CCJ da Assembleia aprova texto base da LDO

O Projeto de Lei que dispõe sobre as Diretrizes para Elaboração e Execução da Lei Orçamentária de 2017 foi declarado constitucional pela CCJ (Comissão de Constituição, Justiça e Redação), na reunião desta terça-feira (28). Outras duas proposições receberam parecer contrário.

Reunião da CCJ da Assembleia (Foto: ALMS)
Reunião da CCJ da Assembleia (Foto: ALMS)

A LDO (Lei de Diretrizes Orçamentárias) estabelece as metas e as prioridades da administração pública estadual, orienta a elaboração da Lei Orçamentária Anual e trata da sobre a política de aplicação das agências financeiras oficiais de fomento e alterações na legislação tributária. A estimativa de receita é de R$ 13.991.000.000,00 para 2017, um crescimento de 0,65% comprado ao ano passado.

O repasse do duodécimo será de 7,30% da receita corrente líquida ao Tribunal de Justiça, 3,90% ao Ministério Público Estadual, 2,20% ao Tribunal de Contas Estadual, 1,80% à Defensoria Pública e 2,90% à Assembleia Legislativa.

Os efeitos decorrentes das medidas em curso para redução da dívida não foram considerados nos demonstrativos das metas fiscais, uma vez que o Poder Executivo aguarda a decisão do Supremo Tribunal Federal e a apreciação do Congresso Nacional do projeto que estabelece o Plano de Auxílio aos Estados e ao Distrito Federal, bem como as medidas de estímulo ao reequilíbrio fiscal.

Já a revisão do estudo do Regime Própria de Previdência realizada em 2015, projetando as receitas e as despesas previdenciárias, consta no projeto.
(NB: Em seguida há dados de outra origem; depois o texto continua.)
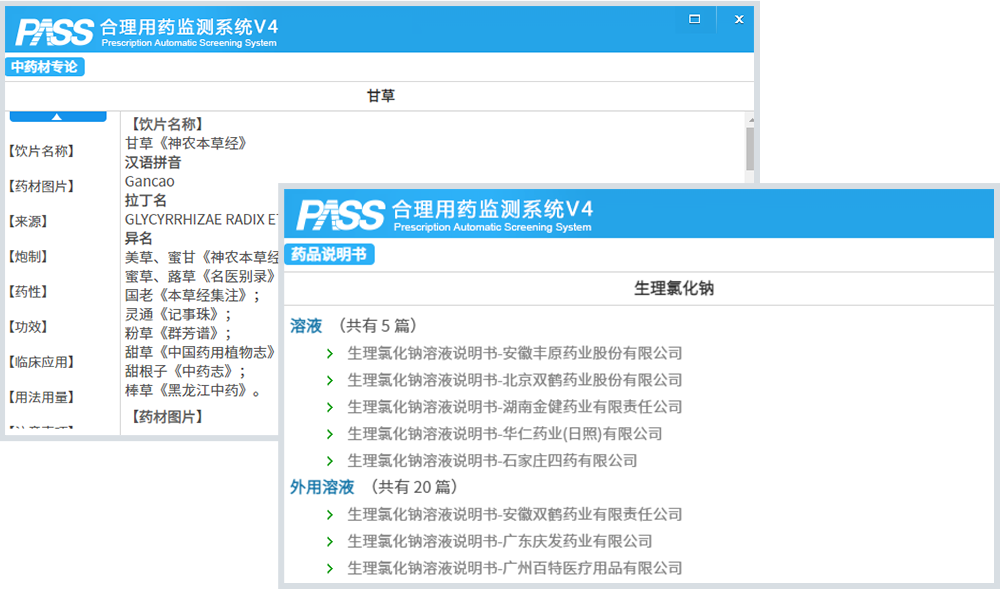
Task: Select 药性 in the sidebar
Action: [x=28, y=292]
Na mensagem enviada à Assembleia Legislativa, o governador Reinaldo Azambuja destacou que as vinculações constitucionais e legais da receita consomem mais de 80% da disponibilidade do Tesouro, o que tem prejudicado as prioridades do Estado.

Parecer contrário

Por maioria dos votos, dois projetos de lei foram considerados inconstitucionais. O 97/16, de autoria do deputado Marquinhos Trad (PSD), estabelece o rateio da vistoria veicular, nos casos de licenciamento anual de veículos.

O 102/16, do deputado Cabo Almi (PT), dispõe sobre critérios de sustentabilidade ambiental quando da contratação com a administração pública, de acordo com o princípio de desenvolvimento econômico social e ecologicamente sustentável.